Romero Lecanda dijo que la música norteña forma parte de la memoria colectiva del estado. Muchas de esas canciones —comentó— narran la historia de trabajadores del campo, familias migrantes y comunidades que encontraron en la música una manera de conservar sus raíces mucho antes de que existieran programas públicos para preservarlas.
Bajo la administración del gobernador Américo Villarreal Anaya, en una sinergia entre la federación, el gobierno estatal y el apoyo del municipio, el proyecto dejó de ser únicamente una propuesta cultural para convertirse en una estrategia permanente de interacción comunitaria, con el propósito de utilizar la música como un punto de encuentro para fortalecer la identidad, recuperar espacios públicos y promover una cultura de paz.
En esta comunidad esa apuesta encontró un aliado natural en los ejidatarios de La Sauteña, quienes han conservado durante más de cien años ese espacio histórico y hoy lo han convertido en sede de encuentros musicales, talleres y actividades culturales que buscan devolver a la población lugares de convivencia donde antes predominaba el abandono.
Esa visión, impulsada por el gobernador Américo Villarreal Anaya, parte del reconocimiento de que la cultura puede convertirse en una herramienta de desarrollo social al fortalecer el sentido de pertenencia desde las propias tradiciones de cada región.
Por eso, en la Sauteña, se han celebrado dos ediciones del Encuentro Fara Fara de Música Norteña y Música Migrante, como parte de la estrategia Arte, Cultura y Migración, donde conviven distintas generaciones de tamaulipecos alrededor del mismo repertorio y de la convicción de que la cultura también puede recuperar el espacio público.
La apuesta, sin embargo, no termina cuando concluye un concierto. En Río Bravo también comenzó a funcionar el Laboratorio de Música Norteña y el Semillero Ensamble Comunitario Norteño, donde niñas y niños reciben instrumentos nuevos y aprenden a interpretar las melodías que durante décadas acompañaron la vida de sus padres y abuelos.
Más que formar músicos, el proyecto busca abrir espacios permanentes de encuentro para una nueva generación. Esa quizá sea la diferencia de fondo. El diagnóstico no se limitó a registrar expresiones culturales; permitió identificar una fortaleza que permanecía intacta dentro de la comunidad.
A partir de ese hallazgo se diseñó una política pública que entiende a la cultura no sólo como promoción artística, sino como un instrumento para recuperar espacios públicos, fortalecer el sentido de pertenencia y favorecer procesos comunitarios orientados a la prevención de la violencia.
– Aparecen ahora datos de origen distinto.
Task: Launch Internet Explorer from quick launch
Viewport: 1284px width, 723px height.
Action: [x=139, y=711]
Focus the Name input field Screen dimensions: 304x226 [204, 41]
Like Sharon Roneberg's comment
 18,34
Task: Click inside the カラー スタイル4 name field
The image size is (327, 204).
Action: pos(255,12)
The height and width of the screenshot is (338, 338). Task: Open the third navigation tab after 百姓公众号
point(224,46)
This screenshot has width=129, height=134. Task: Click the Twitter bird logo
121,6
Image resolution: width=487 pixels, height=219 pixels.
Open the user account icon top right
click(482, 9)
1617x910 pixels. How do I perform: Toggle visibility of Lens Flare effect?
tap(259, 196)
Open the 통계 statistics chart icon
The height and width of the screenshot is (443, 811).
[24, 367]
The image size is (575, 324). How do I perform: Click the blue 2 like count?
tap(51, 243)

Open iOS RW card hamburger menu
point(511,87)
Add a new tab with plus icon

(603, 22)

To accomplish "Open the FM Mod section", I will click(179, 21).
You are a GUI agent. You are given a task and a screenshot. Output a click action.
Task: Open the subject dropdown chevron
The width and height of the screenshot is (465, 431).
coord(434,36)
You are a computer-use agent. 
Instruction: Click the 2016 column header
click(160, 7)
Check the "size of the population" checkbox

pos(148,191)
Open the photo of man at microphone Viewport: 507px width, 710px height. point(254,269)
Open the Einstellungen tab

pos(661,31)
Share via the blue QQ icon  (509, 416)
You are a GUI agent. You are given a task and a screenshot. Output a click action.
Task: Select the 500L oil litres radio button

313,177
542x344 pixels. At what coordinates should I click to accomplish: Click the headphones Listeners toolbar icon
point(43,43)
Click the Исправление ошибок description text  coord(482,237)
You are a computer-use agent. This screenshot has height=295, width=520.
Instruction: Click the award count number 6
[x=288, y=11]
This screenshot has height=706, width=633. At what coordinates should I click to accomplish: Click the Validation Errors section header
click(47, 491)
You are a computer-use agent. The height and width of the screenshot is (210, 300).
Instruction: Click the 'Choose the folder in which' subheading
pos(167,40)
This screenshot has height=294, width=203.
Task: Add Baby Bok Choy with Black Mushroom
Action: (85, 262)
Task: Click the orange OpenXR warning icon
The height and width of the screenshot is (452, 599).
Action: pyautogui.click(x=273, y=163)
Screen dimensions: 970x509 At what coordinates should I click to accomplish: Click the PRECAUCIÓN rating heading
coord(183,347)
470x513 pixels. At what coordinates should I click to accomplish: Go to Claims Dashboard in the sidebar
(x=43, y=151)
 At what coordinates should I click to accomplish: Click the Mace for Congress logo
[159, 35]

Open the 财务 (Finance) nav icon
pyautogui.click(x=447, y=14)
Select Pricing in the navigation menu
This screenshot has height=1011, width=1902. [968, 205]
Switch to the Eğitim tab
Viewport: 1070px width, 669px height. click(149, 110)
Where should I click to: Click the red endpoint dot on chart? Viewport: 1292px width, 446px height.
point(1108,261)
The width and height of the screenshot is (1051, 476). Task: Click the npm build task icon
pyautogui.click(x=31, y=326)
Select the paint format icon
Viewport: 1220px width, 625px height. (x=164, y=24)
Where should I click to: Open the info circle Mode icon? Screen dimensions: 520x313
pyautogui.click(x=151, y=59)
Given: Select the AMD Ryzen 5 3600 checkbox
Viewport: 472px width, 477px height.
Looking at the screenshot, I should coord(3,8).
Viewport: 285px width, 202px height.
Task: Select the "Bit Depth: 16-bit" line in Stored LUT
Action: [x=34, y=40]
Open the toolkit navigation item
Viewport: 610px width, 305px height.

En Río Bravo el acordeón nunca dejó de sonar, pero hoy se escucha con mayor fuerza y vigor en los patios de La Sauteña, también conocida como La Casa de Ladrillo, mientras nuevas generaciones aprenden las melodías heredadas de sus padres y abuelos. La ciudad comienza a escribir una narrativa distinta, construida desde sus propias tradiciones y el arraigo de su gente.
En esa historia, la fara fara deja de ser únicamente la banda sonora de la frontera para convertirse también en un puente de convivencia, memoria y paz. Una apuesta del gobierno de Tamaulipas que encontró en la cultura no sólo una expresión artística, sino una forma de reconstruir comunidad.
Acciones como ésta forman parte de una estrategia más amplia que busca reconstruir comunidad desde la cultura, el deporte, la recuperación de los espacios públicos y la prevención social, en paralelo con las políticas de seguridad.